"I still know what I was talking about in 'Hefner & Disney.' None of that has changed. Same with 'Pressure' -- only the pressure has gotten worse. And 'Hula Hoop,' the slide has continued. The fabrication of celebrity. The girls going wild. The insane war. It has all gotten increasingly and ceaselessly worse." -- T Bone Burnett
I can't remember how I stumbled across it, but my discovery of Rhino Records' reissue of Proof Through The Night & The Complete Trap Door by T Bone Burnett was purely accidental. I was at Amazon, who informed me they had only one copy left. I quickly dropped plastic; two days later the discs were at my doorstep.
Ah, T Bone: American Protestantism's very own Grocer of Gloom! If the above quote from the liner notes doesn't give the reader some insight into Burnett's uneasy relationship with this archival material from his creative past, he spells it out: "I was beginning to go through a rough personal time, as were a lot of people around me"; "It was such a difficult process for me. I made so many mistakes making it"; "I was just starting to come out of a dark personal time ... My original title was Beneath The Trap Door. That's how it felt."

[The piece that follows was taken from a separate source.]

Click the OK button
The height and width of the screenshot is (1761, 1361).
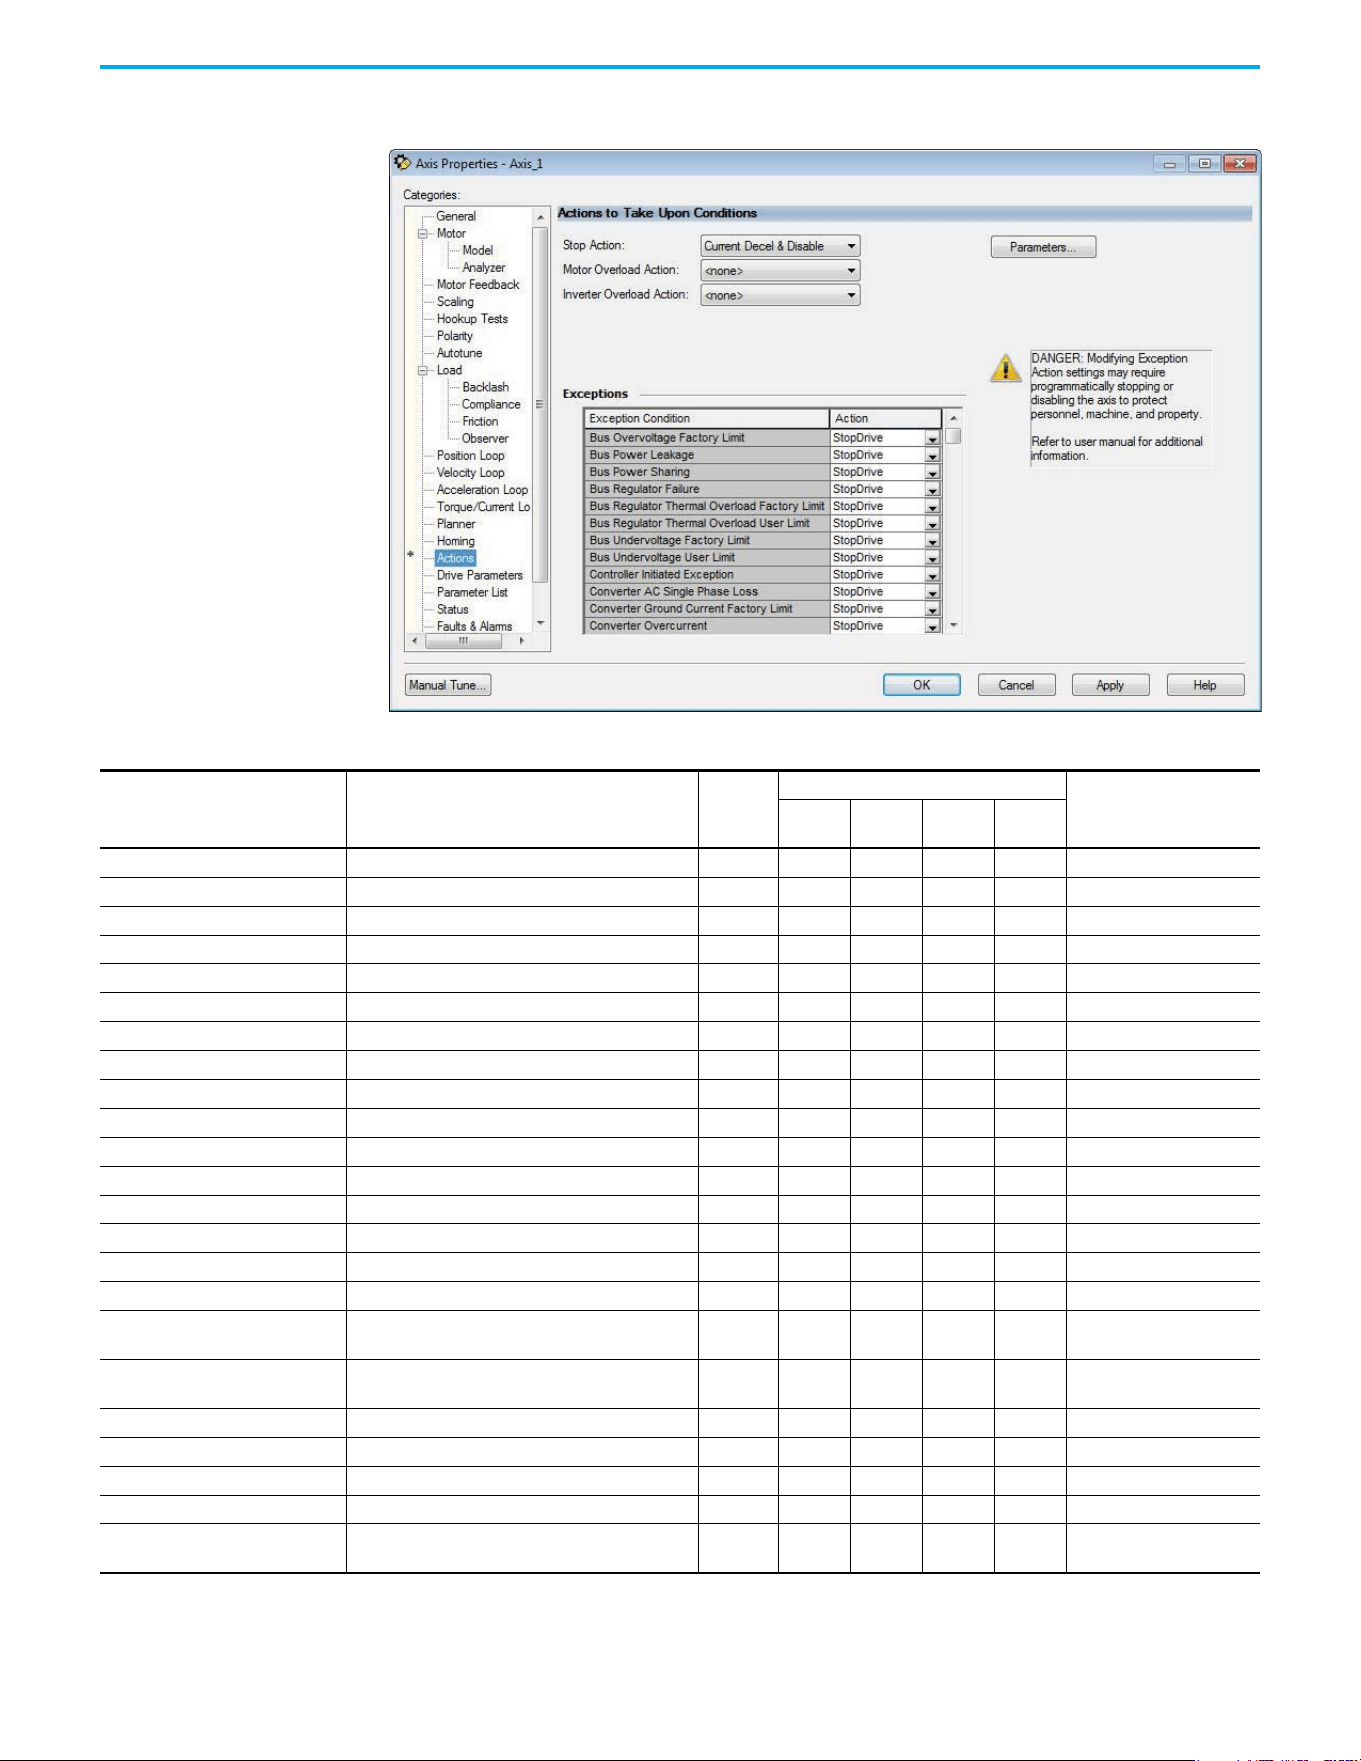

The artist's relationship to his material doesn't often mirror his audience's relationship to it, and that's certainly the case with Proof Through The Night. Unlike some T Bone fans, I'm split on Proof -- at the time of its release I thought the album was uneven, and my opinion hasn't shifted very far in the intervening years. When listened to sequentially (Trap Door, Proof, Behind The Trap Door) the albums give testimony to an artist finding his sound (curious: I originally typed "wound," which might not be too far from the truth, either). In Trap Door Burnett plays with rockabilly and experiments further with the bass drum and two-string guitar set-up that worked so spectacularly for him in "House Of Mirrors." And if he introduces Devo to The Beatles ("A Ridiculous Man"), it's nothing the song can't handle, because Burnett is confident of who will come out on top. The EP was recorded in a buddy's garage, and has a loose playfulness that invites the neighbors to come join the fun.
Cut to Proof, and suddenly we're in the world of Big Studios, Huge Talent, Big Money ... Big People who like to meddle. If the album doesn't quite work as a whole, there's no denying each song its individual power. And some of those have a grasp that far exceeds the album's own reach. In concert Burnett won't hesitate to perform "After All These Years" or "Hula Hoop" -- just two of six Proof songs he went back into the studio to re-record for his "Best Of" collection Twenty Twenty.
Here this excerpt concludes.